One aspect of machine learning that is ubiquitous is probability theory. As we develop more complex programs, it seems natural to turn to a programming language that is built for this task. We are investigating Gen which is written in the Julia programming language. Julia is a very powerful and yet user-friendly language. It builds on the past successes of other languages, which makes it ideal for our purposes. Although Gen is pre-Alpha and may not prove to be the future we seek, Julia certainly has the potential to be an important part of it and efforts to implement it will surely be worth pursing.

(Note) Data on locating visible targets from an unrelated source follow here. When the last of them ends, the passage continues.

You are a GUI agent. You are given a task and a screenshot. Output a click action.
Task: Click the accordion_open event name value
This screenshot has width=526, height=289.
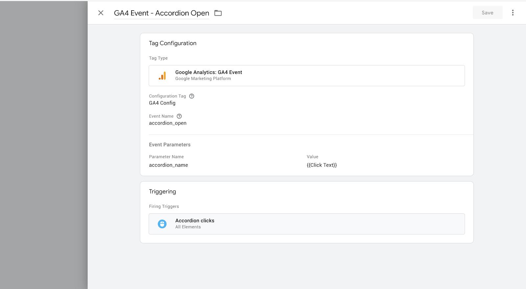click(168, 123)
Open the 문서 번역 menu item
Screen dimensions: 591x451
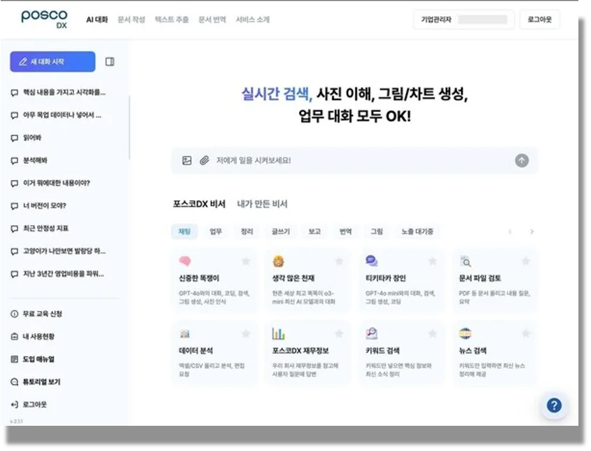click(213, 20)
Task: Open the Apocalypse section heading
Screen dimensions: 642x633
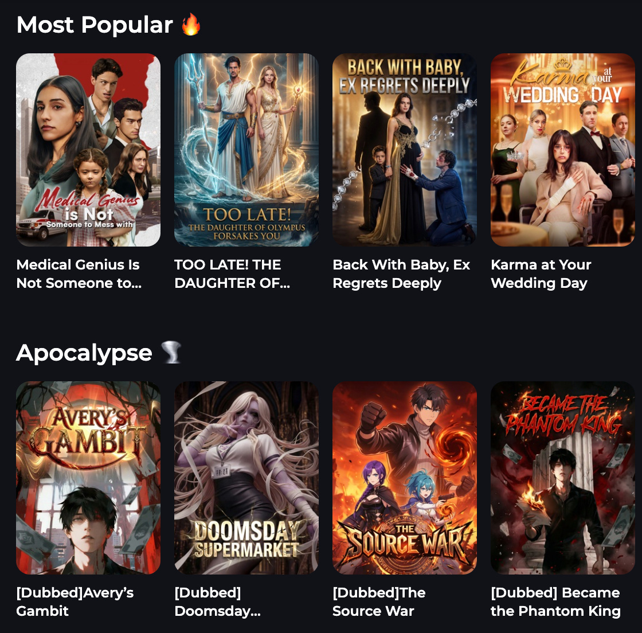Action: 84,353
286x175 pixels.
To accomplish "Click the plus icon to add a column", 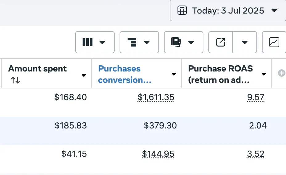I will pos(281,73).
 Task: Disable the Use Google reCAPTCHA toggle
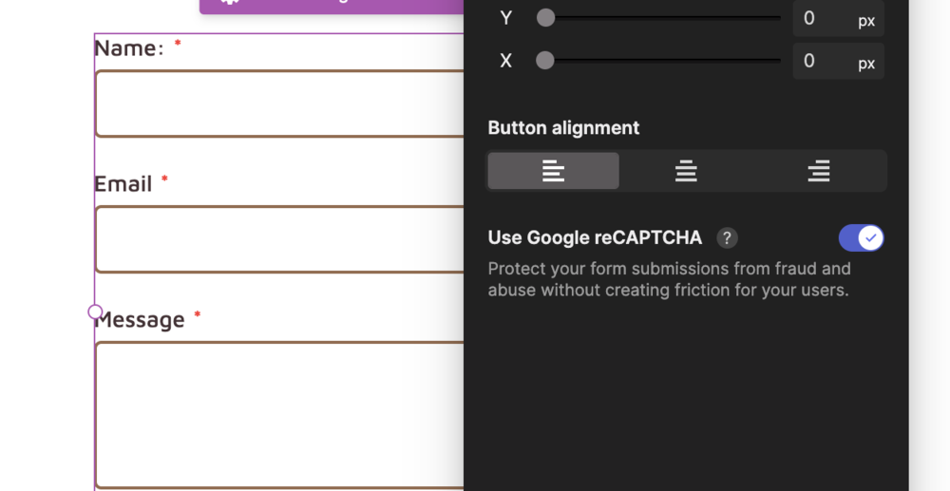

Pointwise Mutual Information (log base 2) was calculated based on our unigram and bigram tables. The results indicate that “should” is too ubiquitous to be meaningfully correlated. The PMI was determined from P(x,y) being equivalent to the frequency of the bigram appearing and P(x) and P(y) are frequencies taken from the unigram table. Our corpus is the set of conditional recommendation terms (1682 tokens). A more extensive set of PMI’s can be generated if we parse the raw text, since our n-gram table is highly filtered.
Our PMI results are very useful. We can clearly see the nondeterministic nature of some pairs, e.g., “should” occurs so many times that it becomes less correlated with any specific joining term. Whereas we see that high PMI values are associated with terms that do not occur on their own very frequently, such as “infantile spasms,” at least for our specific corpus of guideline recommendations. The significance of these results needs to be investigated further.
With our preliminary results, we expanded the PMI set to the whole corpus and have some very interesting results. High PMI values indicate more clinically relevant terms and less pedestrian, although clinical in nature, terms. Pairs which include terms such as “should” and “therapy” score lower PMI values, since they occur in locations outside the current pair being considered. Sorting of the table also allows one to see the progression of terms as they become more or less “clinical.”
Digitizing clinical guideline recommendations involves the identification of Action Type, Action(s), Condition(s), Logic, Recommendation Strength, and Evidence Quality. Further, successfully implementing recommendations requires that they be executable and decidable. We also need to identify its effect on the process of care, its degree of novelty, and finally its measurability. Each of these dimensions is described in detail in the GuideLine Implementability Appraisal instrument developed at the Yale Center for Medical Informatics. The reason they are important is that they answer the questions that implementers ask when implementing a clinical guideline recommendation. Questions such as, “How does this recommendation impact the users?”, “How does it impact my patients?”, and “Can we measure its use?” are all critical to a successful implementation strategy. We are going to create an interface that will allow us to capture this critical metadata and also support it with some of the enhancements we have been building.